======== Page text
Wow, lots happened here while I was asleep! Great work.
One driving force for getting a GUI into C is that there will eventually not be enough room in Spin. The demo program I am using is taking about 3/4 of hub memory and every extra demo function takes it inexorably towards that moment when there is no code space left.
Also the demo program is getting unwieldy now as we are needing different code for the two displays. So that may well lend itself to a C Class or similar, where you call a common function DrawPixel(x,y,color) and it works for both displays.
So one could think about two header files, ILI9325.h and SSD1289.h
Each would have the same functions - load a font, draw a radiobox, draw a textbox, draw a line etc but the code would be different.
I also need to get my head around writing pasm in C. I pushed Catalina out to the limit with this but it could have been easier than it was. One nice thing about the proptool and spin is you can have the pasm and spin code in the same file. You can even copy and paste them so they are near each other so it is a couple of taps on a page up or page down button to swap between the two. That makes debugging a lot easier. At the other extreme, there is the idea of binary blobs of pasm that you have to copy to an SD card as separate files that are precompiled. That involves lots of removing the SD card which is a pain, slower and I ended up solving that by automating downloads of the pasm part as part of the compile process. That got complicated behind the scenes as there was a precompiler that split the pasm part out of the C program, then the pasm part was compiled separately and downloaded separately, and the C part was then compiled and run. I ended up writing an IDE and it had two panes, one for C and one for pasm.
How is this being done in GCC?
Can you mix and match pasm like in the Spintool? Is it better to actually write the pasm in C (I think this is possible, right?)
Or is it better to keep things totally separate - GCC does C and when you start a cog you pass a function the name of a binary file - "mycog.bin" - and that is loaded off the SD card and into a cog?
In the latter scenario, one would have SimpleIDE and the Proptool open at the same time and use Windows to flip between the two. I did that for a while in Catalina and it is a quite plausible way of doing development albeit slow until we got file transfer to SD card working using xmodem. Not quite as "integreated" as the Spin proptool but at least it worked with existing tools.
What is the best way to proceed?
I guess as a practical example, the latest board uses the MCP23008 chip. That will involve getting an I2C driver from the Obex. I haven't looked in detail, but hopefully there is one that conforms to what I call the "Gracey" standard based on Chips original mouse/display drivers where all variables are passed as a contiguous array at cog startup. If so, then the pasm part could compiled separately and the Spin translated to C.
================
======== Information supplied
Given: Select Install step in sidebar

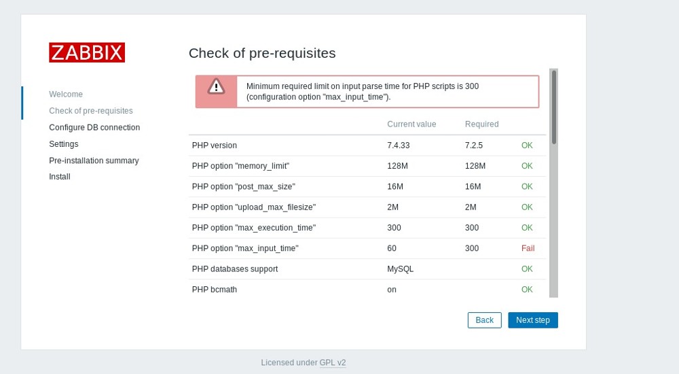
================
**Tasks to carry out:**
(a) List the functions the forum post says each of the two header files would share.
(b) According to the forum post, about how much of hub memory is the demo program taking?

**Solution list:**
(a)
Load a font
Draw a radiobox
Draw a textbox
Draw a line

(b) About 3/4 of hub memory.